We’ve all experienced it. It’s nearing midnight on a hot summer night in Maine, and you’re already in bed. Just as you’re about to drift off to sleep, you hear BOOM. CRACK CRACK CRACK BOOM.
Somebody down the street is setting off fireworks. It is greatly upsetting the dog. The nice veteran a few houses down is feeling very nervous. And it’s just plain rude, to be honest.
No matter how many laws or ordinances are passed locally or statewide, little will stop people from being jerks with fireworks, or potentially seriously burning themselves, losing a finger or worse. Remember the young man in Calais, who back in 2015 was killed instantly after setting off a fireworks mortar on his head? We lost a former Disney World cast member — he played Gaston from “Beauty and the Beast” — due to irresponsibility around fireworks.

▶ [EXERCISE]: Reproduce the fireworks passage word for word, from "Somebody down the" up to and including "to be honest.".

▶ [SUPPLIED MATERIAL]:
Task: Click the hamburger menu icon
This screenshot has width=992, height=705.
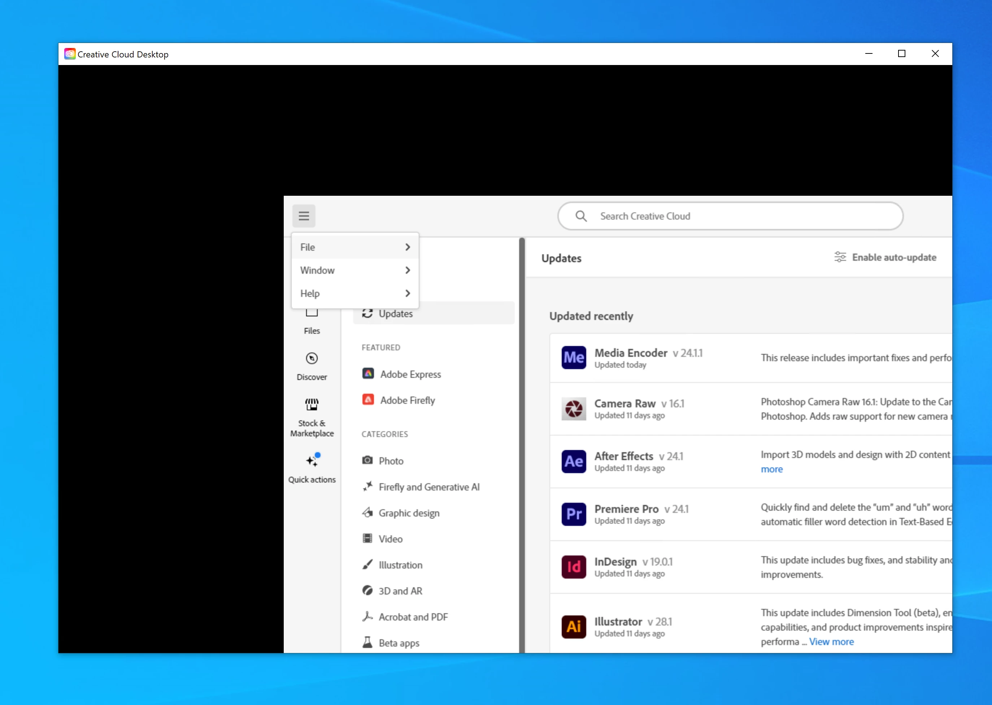Action: (x=304, y=216)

▶ [RESULT FOR THIS EXERCISE]:
Somebody down the street is setting off fireworks. It is greatly upsetting the dog. The nice veteran a few houses down is feeling very nervous. And it’s just plain rude, to be honest.